Юморист Михаил Жванецкий шутит: «Чем больше смотрю в зеркало, тем больше верю Дарвину».


– Не надо с тяжелым акцентом говорить: «Как вы здесь живьете?»

– Живьем! Только живьем!


Мысли и женщины вместе не приходят.

Она не сдержала себя, открыла прелестный ротик и испортила прекрасную фигурку и дорогой купальник.


Смех без причины – признак того, что вы или идиот, или хорошенькая девушка.


Рожденный ползать – везде пролезет.


Наши отношения с женщинами складываются прекрасно, если они складываются. Женщин, которые не складываются, мы бросаем.


Пусть будет все! Но пусть чего-то не хватает!


Давайте переживать неприятности по мере их поступления.


У одних оба полушария защищены черепом, у других – штанами.


Люди делятся на тех, на кого можно положиться и на тех, на кого нужно положить.


Лучше маленький доллар, чем большое спасибо.


Мудрость не всегда приходит с возрастом. Бывает, что возраст приходит один.


Алкоголь в малых дозах безвреден в любых количествах.


Лучше семь раз покрыться потом, чем один раз инеем!


Хочешь всего и сразу, а получаешь ничего и постепенно.


Главное – не перейти улицу на тот свет.


Все люди братья, но не все по разуму.

Обидно, когда твои мечты сбываются у других.


Жизнь – как рояль: клавиша белая, клавиша черная… крышка.


Одно неловкое движение, и вы отец.


С возрастом он получил, что хотел, но потерял, что имел.


Красиво жить не запретишь. Но помешать можно…


Если сложить темное прошлое со светлым будущим, получится серое настоящее.


Он старый дурак. Хотя возраст здесь ни при чем.


Вместо жизни – здоровый образ жизни.


Пока семь раз отмеришь, другие уже отрежут.

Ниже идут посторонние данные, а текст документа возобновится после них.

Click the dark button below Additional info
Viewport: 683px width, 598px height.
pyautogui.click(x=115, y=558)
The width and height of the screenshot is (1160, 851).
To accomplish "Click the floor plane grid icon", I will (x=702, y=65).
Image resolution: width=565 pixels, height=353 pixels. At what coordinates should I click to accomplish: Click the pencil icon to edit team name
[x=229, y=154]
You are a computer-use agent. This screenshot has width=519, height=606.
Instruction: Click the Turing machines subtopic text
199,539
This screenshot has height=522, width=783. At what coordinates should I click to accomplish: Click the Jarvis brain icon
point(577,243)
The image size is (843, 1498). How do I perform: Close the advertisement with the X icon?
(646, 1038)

Пешеход всегда прав. Пока жив.


– Много ли нужно человеку для полного счастья?

– Мало! Но только чтобы у других было еще меньше…

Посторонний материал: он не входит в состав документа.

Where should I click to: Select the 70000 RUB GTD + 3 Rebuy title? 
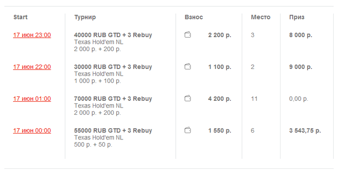[x=113, y=98]
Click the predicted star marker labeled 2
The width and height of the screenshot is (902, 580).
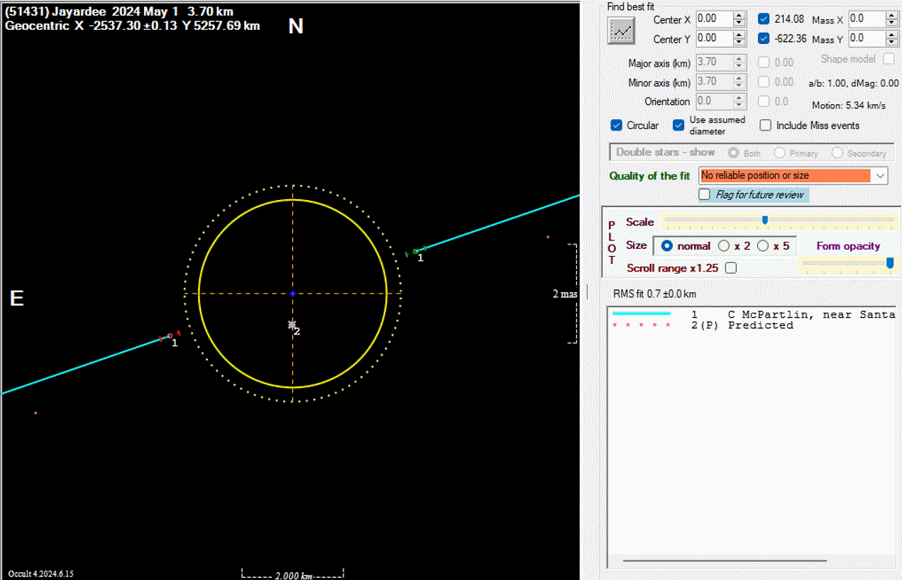(x=292, y=325)
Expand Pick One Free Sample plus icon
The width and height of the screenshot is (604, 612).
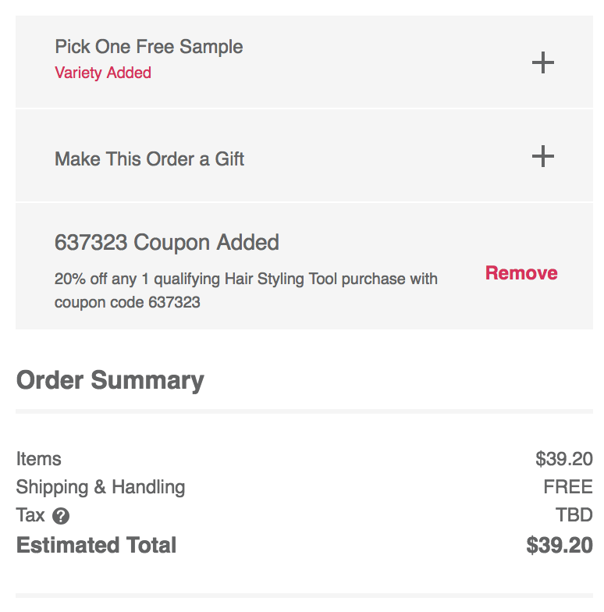click(543, 62)
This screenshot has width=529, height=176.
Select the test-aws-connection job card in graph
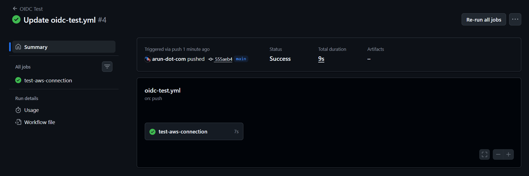pos(194,132)
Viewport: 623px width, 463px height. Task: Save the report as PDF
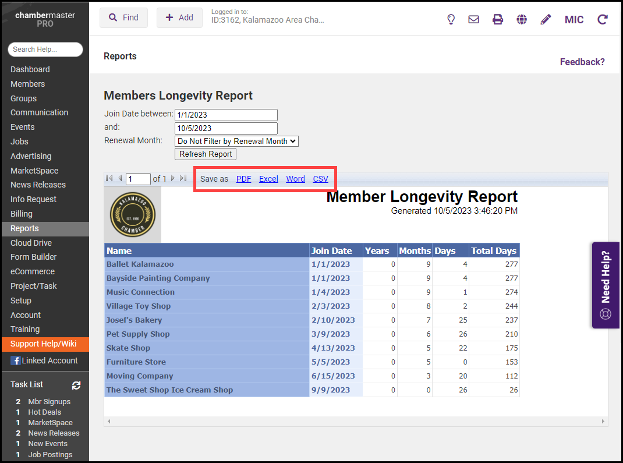(x=243, y=179)

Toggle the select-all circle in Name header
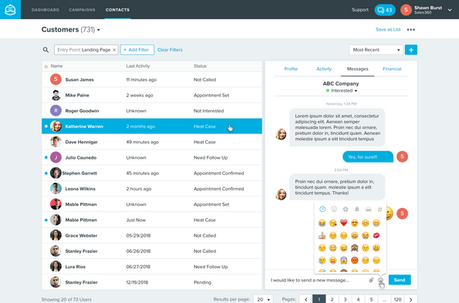[46, 66]
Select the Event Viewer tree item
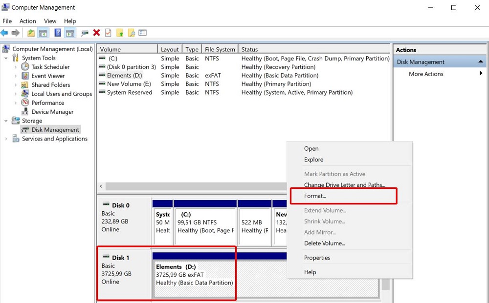489x303 pixels. (x=48, y=76)
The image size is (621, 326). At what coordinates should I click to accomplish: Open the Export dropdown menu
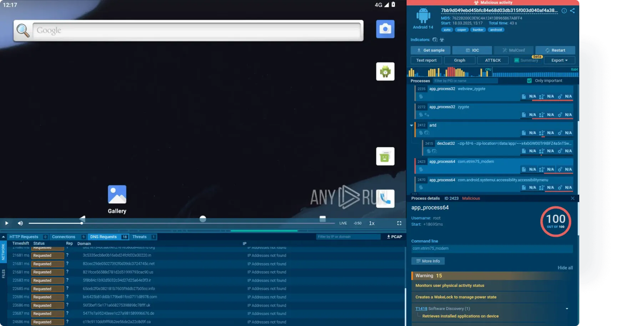(x=559, y=60)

Поделись улыбкою своей, и ее тебе не раз еще припомнят…


Врачи удивляются, как при таком лечении больные еще живы. Больные удивляются, как при такой зарплате врачи еще живы.

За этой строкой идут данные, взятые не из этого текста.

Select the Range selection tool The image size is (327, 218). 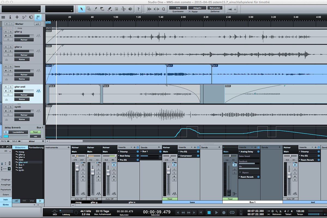(89, 9)
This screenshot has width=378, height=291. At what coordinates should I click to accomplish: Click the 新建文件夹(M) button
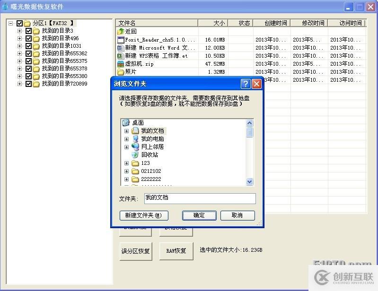coord(144,215)
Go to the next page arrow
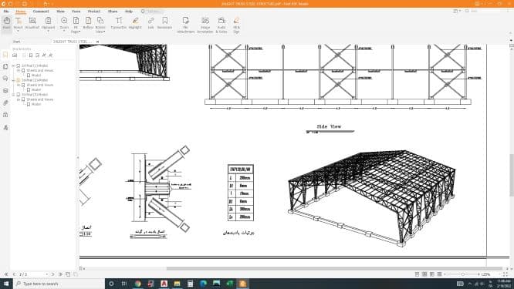Viewport: 514px width, 289px height. click(x=52, y=274)
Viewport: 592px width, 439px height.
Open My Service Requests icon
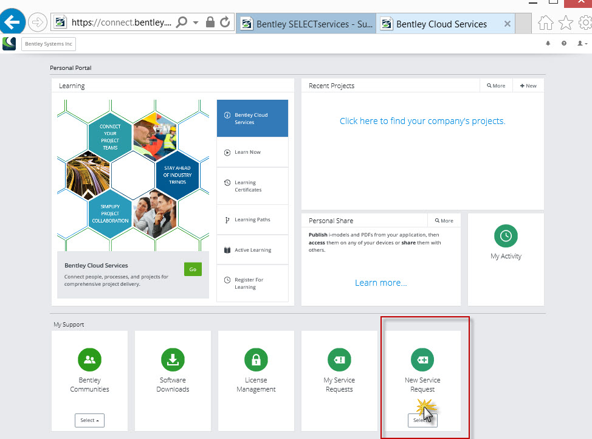point(339,360)
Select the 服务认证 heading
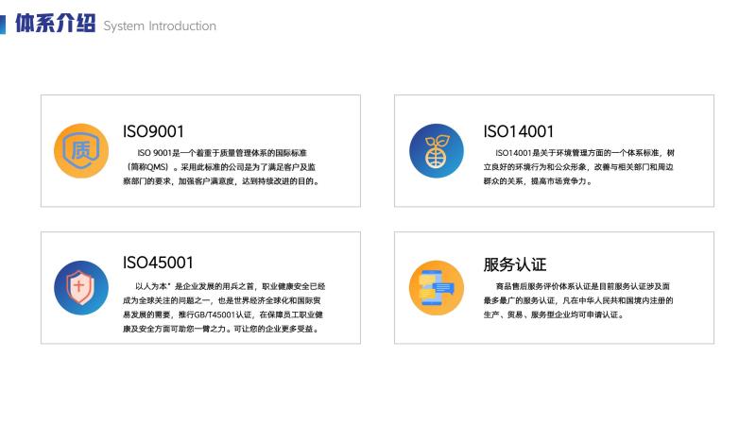Viewport: 756px width, 425px height. [x=515, y=264]
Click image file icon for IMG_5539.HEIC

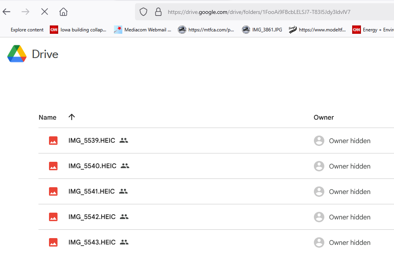53,141
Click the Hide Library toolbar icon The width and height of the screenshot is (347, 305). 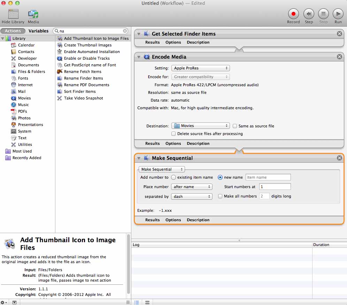(x=13, y=14)
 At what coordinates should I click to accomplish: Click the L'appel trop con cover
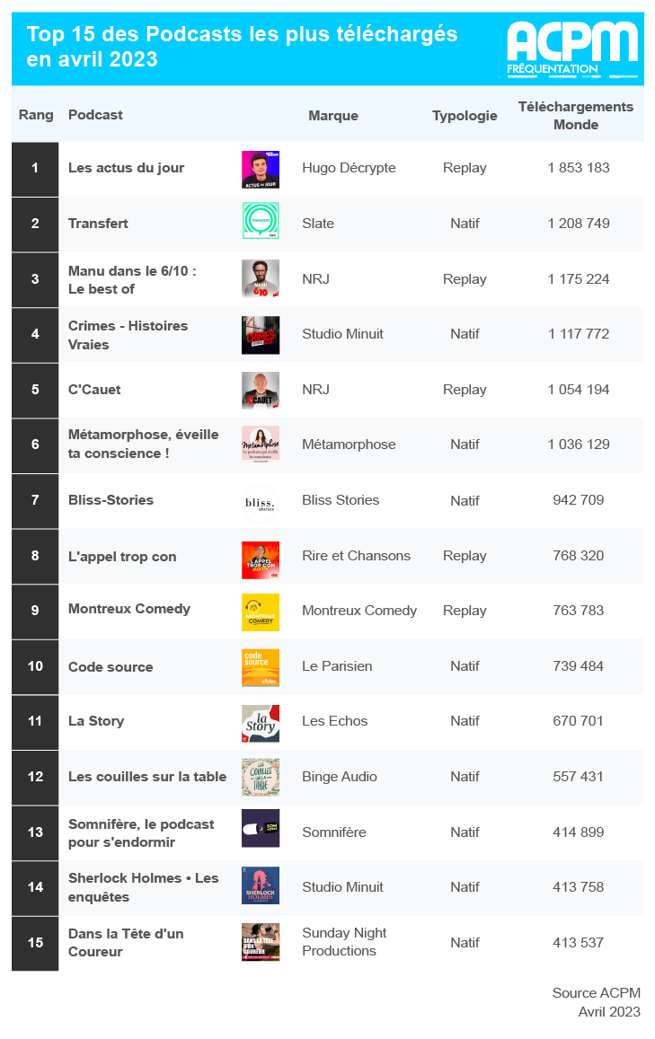click(x=261, y=560)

Женщин умных не бывает. Есть прелесть какие глупенькие и ужас какие дуры.


Вам помочь или не мешать?


Много хороших людей на свете… Но на том свете их больше.

Трудно быть последней сукой – вечно кто-то пристраивается сзади!


В любом из нас спит гений. И с каждым днем все кpепче…


Ученье – свет, а неученье – приятный полумрак.


Все в этом мире относительно. К примеру, длина минуты зависит от того, с какой стороны двери туалета вы находитесь.


У Жванецкого спрашивают:

– Почему вы ни разу во время концертов и выступлений не поддержали «Единую Россию»?

– Я ее очень мощно поддерживаю. Я про нее молчу!


В очереди в русском магазине Нью-Йорка.

– Ви слышали? Умер Боб Хоуп.

– Ой, какой ужас! Очень жаль. А кто это?

– О, великий американский хохмач! Вроде нашего Миши Жванецкого.

– И сколько ему было лет?

– Сто.

– Ой, какой ужас! Не такой уж и старый мужчина – мог еще жить и жить!


Поэт Давид Самойлов (1920–1990) был не чужд хорошей шутки. Он даже свои перлы выдавал, надеясь на серьезное восприятие (как и физик Ландау или юморист Жванецкий), а получал в ответ – улыбки. И ведь мучили его вполне философские вопросы и размышления, характерные для всех сынов его народа:


Как занять деньги без отдачи? Занять и не отдавать.


Если есть другие обитаемые миры, интересно: почем там картошка? Н. утверждает, что это вопрос глупый. Пусть попробует задать на эту тему вопрос умный.